Georgetown Law
Georgetown Law Library

Education Law Research Guide

This guide includes resources on education law, including charter schools and voucher systems, higher education, special education, accountability, and discrimination.

Where to Find Federal Regulations

For a guide to the federal executive-branch regulatory process and the process of conducting federal administrative law research in general, see the Law Library's Administrative Law Research Guide.  Federal agencies' regulations appear in the following publications:


Federal Regulations

The Department of Education promulgates most of the regulations implementing education policies and they are codified in Title 34 of the Code of Federal Regulations. Regulations created by the different Department of Education offices are arranged under Subtitle B of Title 34 as follows:

  • Chapter I - Office for Civil Rights
  • Chapter II - Office of Elementary and Secondary Education
  • Chapter III - Office of Special Education and Rehabilitative Services
  • Chapter IV - Office of Career, Technical, and Adult Education
  • Chapter V - Office of Bilingual Education and Minority Languages Affairs
  • Chapter VI - Office of Postsecondary Education

Education Guidance Documents

Both federal and state agencies will issue guidance documents to help apply and interpret education statutes and regulations. These documents in themselves can also become subject to court challenge.

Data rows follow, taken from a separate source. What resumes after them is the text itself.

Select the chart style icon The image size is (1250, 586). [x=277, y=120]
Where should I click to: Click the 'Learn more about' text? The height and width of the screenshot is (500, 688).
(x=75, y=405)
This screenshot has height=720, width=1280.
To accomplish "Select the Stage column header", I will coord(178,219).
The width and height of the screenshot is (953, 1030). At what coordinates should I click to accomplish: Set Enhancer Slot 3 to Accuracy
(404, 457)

For example, in 2016 the Department of Education issued a guidance document directing schools to allow transgender students to use bathrooms and locker rooms matching their gender identity. Many school districts and states challenged this guidance, both through legislation and litigation, notably in the case Grimm v. Gloucester County School Board, 822 F.3d 709 (4th Cir. 2016), which was appealed to the U.S. Supreme Court, but remanded and vacated after the Trump administration revoked the guidance document.

In the federal government, many of these guidance documents are available through the Department of Education website. To find guidance documents for a specific state, consult that state's administrative agency for education. In most states this will be called the "Department of Education," though the names vary.